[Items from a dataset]
'''
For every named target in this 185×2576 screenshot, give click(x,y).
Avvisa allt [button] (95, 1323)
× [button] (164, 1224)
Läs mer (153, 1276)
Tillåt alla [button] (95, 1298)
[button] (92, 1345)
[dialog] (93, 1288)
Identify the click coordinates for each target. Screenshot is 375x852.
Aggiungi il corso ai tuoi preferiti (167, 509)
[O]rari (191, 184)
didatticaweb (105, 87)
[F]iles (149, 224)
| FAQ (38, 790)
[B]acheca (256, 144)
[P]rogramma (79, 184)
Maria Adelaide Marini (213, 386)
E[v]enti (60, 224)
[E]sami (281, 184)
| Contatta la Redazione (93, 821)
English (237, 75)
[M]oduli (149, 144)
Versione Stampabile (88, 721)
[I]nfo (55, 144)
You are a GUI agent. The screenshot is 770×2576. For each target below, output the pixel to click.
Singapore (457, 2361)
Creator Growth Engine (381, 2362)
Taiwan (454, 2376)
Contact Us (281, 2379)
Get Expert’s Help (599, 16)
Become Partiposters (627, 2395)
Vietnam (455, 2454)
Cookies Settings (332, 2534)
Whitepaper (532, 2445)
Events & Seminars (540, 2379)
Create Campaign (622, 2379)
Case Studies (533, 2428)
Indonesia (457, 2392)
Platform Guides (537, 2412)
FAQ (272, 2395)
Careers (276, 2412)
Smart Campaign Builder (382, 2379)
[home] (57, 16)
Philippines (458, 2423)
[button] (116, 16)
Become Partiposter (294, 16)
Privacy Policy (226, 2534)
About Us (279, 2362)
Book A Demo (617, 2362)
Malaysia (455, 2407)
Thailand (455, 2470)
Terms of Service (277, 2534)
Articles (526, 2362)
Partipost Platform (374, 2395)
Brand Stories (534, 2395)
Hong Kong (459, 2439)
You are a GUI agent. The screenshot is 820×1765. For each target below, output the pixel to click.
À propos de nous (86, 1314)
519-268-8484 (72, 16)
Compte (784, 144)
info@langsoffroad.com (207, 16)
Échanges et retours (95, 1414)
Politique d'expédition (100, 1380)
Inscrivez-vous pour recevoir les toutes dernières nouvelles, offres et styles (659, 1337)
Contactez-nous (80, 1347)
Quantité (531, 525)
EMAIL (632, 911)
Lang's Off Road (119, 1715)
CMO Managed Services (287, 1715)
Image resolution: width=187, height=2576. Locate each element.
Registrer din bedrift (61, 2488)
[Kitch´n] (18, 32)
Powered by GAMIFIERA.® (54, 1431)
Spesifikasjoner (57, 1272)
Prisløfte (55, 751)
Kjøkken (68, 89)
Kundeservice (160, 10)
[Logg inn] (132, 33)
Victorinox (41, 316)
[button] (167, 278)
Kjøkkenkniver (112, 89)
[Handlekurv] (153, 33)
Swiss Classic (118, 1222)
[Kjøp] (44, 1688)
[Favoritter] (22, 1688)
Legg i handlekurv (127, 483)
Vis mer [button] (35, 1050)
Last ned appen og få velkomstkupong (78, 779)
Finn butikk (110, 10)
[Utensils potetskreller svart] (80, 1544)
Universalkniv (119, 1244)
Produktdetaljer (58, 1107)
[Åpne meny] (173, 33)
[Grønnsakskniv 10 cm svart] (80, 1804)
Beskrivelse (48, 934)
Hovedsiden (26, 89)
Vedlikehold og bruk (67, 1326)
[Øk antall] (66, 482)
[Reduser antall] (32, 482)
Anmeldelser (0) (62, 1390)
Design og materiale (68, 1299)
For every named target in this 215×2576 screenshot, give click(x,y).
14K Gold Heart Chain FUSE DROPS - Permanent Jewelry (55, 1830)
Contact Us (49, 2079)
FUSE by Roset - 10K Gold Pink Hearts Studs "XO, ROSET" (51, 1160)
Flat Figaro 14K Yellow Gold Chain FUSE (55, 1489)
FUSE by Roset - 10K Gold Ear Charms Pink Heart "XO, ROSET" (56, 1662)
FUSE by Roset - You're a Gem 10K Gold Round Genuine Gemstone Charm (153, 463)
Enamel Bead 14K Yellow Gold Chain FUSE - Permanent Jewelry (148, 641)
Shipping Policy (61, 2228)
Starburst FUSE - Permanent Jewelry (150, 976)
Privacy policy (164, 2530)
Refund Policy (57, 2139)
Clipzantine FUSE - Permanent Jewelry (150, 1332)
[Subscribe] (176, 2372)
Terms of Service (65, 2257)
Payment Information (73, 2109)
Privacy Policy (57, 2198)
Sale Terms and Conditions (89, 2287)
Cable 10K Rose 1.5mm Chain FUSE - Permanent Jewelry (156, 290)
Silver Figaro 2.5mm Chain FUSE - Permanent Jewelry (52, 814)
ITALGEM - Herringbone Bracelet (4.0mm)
'''
* _TASK GOAL_: All of the entries above need to be reproduced exactly.

* _SOLUTION FOR THIS PROBLEM_:
For every named target in this 185×2576 screenshot, give click(x,y).
Avvisa allt [button] (95, 1323)
× [button] (164, 1224)
Läs mer (153, 1276)
Tillåt alla [button] (95, 1298)
[button] (92, 1345)
[dialog] (93, 1288)
Identify the click coordinates for each target. Screenshot is 375x852.
Aggiungi il corso ai tuoi preferiti (167, 509)
[O]rari (191, 184)
didatticaweb (105, 87)
[F]iles (149, 224)
| FAQ (38, 790)
[B]acheca (256, 144)
[P]rogramma (79, 184)
Maria Adelaide Marini (213, 386)
E[v]enti (60, 224)
[E]sami (281, 184)
| Contatta la Redazione (93, 821)
English (237, 75)
[M]oduli (149, 144)
Versione Stampabile (88, 721)
[I]nfo (55, 144)
You are a GUI agent. The screenshot is 770×2576. For each target below, output the pixel to click.
Singapore (457, 2361)
Creator Growth Engine (381, 2362)
Taiwan (454, 2376)
Contact Us (281, 2379)
Get Expert’s Help (599, 16)
Become Partiposters (627, 2395)
Vietnam (455, 2454)
Cookies Settings (332, 2534)
Whitepaper (532, 2445)
Events & Seminars (540, 2379)
Create Campaign (622, 2379)
Case Studies (533, 2428)
Indonesia (457, 2392)
Platform Guides (537, 2412)
FAQ (272, 2395)
Careers (276, 2412)
Smart Campaign Builder (382, 2379)
[home] (57, 16)
Philippines (458, 2423)
[button] (116, 16)
Become Partiposter (294, 16)
Privacy Policy (226, 2534)
About Us (279, 2362)
Book A Demo (617, 2362)
Malaysia (455, 2407)
Thailand (455, 2470)
Terms of Service (277, 2534)
Articles (526, 2362)
Partipost Platform (374, 2395)
Brand Stories (534, 2395)
Hong Kong (459, 2439)
You are a GUI agent. The screenshot is 820×1765. For each target below, output the pixel to click.
À propos de nous (86, 1314)
519-268-8484 (72, 16)
Compte (784, 144)
info@langsoffroad.com (207, 16)
Échanges et retours (95, 1414)
Politique d'expédition (100, 1380)
Inscrivez-vous pour recevoir les toutes dernières nouvelles, offres et styles (659, 1337)
Contactez-nous (80, 1347)
Quantité (531, 525)
EMAIL (632, 911)
Lang's Off Road (119, 1715)
CMO Managed Services (287, 1715)
Image resolution: width=187, height=2576. Locate each element.
Registrer din bedrift (61, 2488)
[Kitch´n] (18, 32)
Powered by GAMIFIERA.® (54, 1431)
Spesifikasjoner (57, 1272)
Prisløfte (55, 751)
Kjøkken (68, 89)
Kundeservice (160, 10)
[Logg inn] (132, 33)
Victorinox (41, 316)
[button] (167, 278)
Kjøkkenkniver (112, 89)
[Handlekurv] (153, 33)
Swiss Classic (118, 1222)
[Kjøp] (44, 1688)
[Favoritter] (22, 1688)
Legg i handlekurv (127, 483)
Vis mer [button] (35, 1050)
Last ned appen og få velkomstkupong (78, 779)
Finn butikk (110, 10)
[Utensils potetskreller svart] (80, 1544)
Universalkniv (119, 1244)
Produktdetaljer (58, 1107)
[Åpne meny] (173, 33)
[Grønnsakskniv 10 cm svart] (80, 1804)
Beskrivelse (48, 934)
Hovedsiden (26, 89)
Vedlikehold og bruk (67, 1326)
[Øk antall] (66, 482)
[Reduser antall] (32, 482)
Anmeldelser (0) (62, 1390)
Design og materiale (68, 1299)
For every named target in this 215×2576 screenshot, give click(x,y).
14K Gold Heart Chain FUSE DROPS - Permanent Jewelry (55, 1830)
Contact Us (49, 2079)
FUSE by Roset - 10K Gold Pink Hearts Studs "XO, ROSET" (51, 1160)
Flat Figaro 14K Yellow Gold Chain FUSE (55, 1489)
FUSE by Roset - 10K Gold Ear Charms Pink Heart "XO, ROSET" (56, 1662)
FUSE by Roset - You're a Gem 10K Gold Round Genuine Gemstone Charm (153, 463)
Enamel Bead 14K Yellow Gold Chain FUSE - Permanent Jewelry (148, 641)
Shipping Policy (61, 2228)
Starburst FUSE - Permanent Jewelry (150, 976)
Privacy policy (164, 2530)
Refund Policy (57, 2139)
Clipzantine FUSE - Permanent Jewelry (150, 1332)
[Subscribe] (176, 2372)
Terms of Service (65, 2257)
Payment Information (73, 2109)
Privacy Policy (57, 2198)
Sale Terms and Conditions (89, 2287)
Cable 10K Rose 1.5mm Chain FUSE - Permanent Jewelry (156, 290)
Silver Figaro 2.5mm Chain FUSE - Permanent Jewelry (52, 814)
ITALGEM - Herringbone Bracelet (4.0mm)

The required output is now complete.